Augmented analytics is the use of statistical and linguistic technologies to improve data management performance, from data analysis to data sharing and business intelligence. It is somehow connected to the ability to transform big data into smaller, more usable, datasets.
However, in this case, the main focus of augmented analytics stays in its assistive role, where technology does not replace humans, but supports them, enhancing our interpretation capabilities.
Data analytics software with augmented analytics makes use of machine learning and NLP to understand and interact with data as humans would do but on a large scale. The analysis process often starts with data collection from public or private sources. You can think of the web or of a private database.
After data is gathered, it needs to be prepared and analyzed in order to extract insights, that should be then shared with the organization, together with action plans to do something with the learning.
All these tasks are usually performed by data scientists, who spend 80% of their time on collection and preparation of data, and just the remain 20% on finding insights. The goal of augmented analytics is to automate the processes of data collection and data preparation in order to save data scientists 80% of the time.
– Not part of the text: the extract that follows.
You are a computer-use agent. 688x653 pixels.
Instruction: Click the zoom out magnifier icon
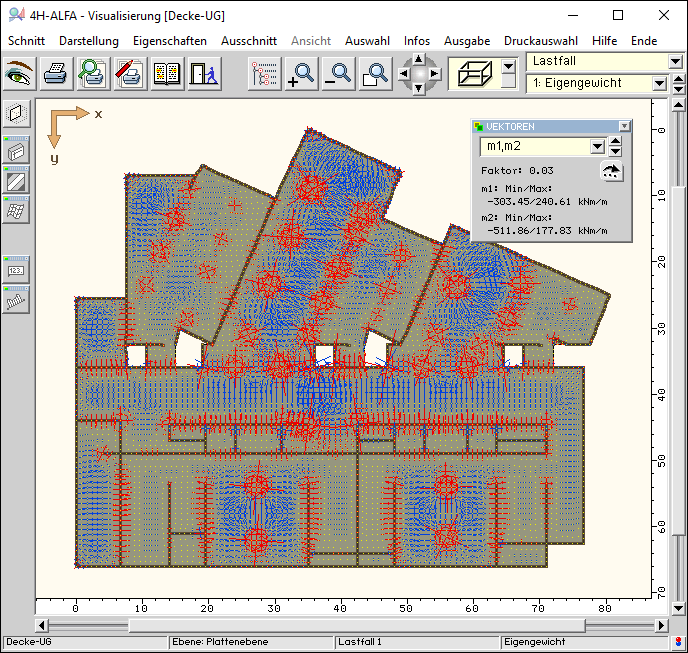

However, the real, ultimate goal of augmented analytics is to completely replace the data science teams with AI, taking care of the entire analysis process from data collection to business recommendations to decision makers.
To make it very clear, you could imagine asking the augmented analytics tool to find online reviews about one of your products and tell you what you should improve to sell more of it, having the machine responding to you with a clear textual answer and some compelling charts.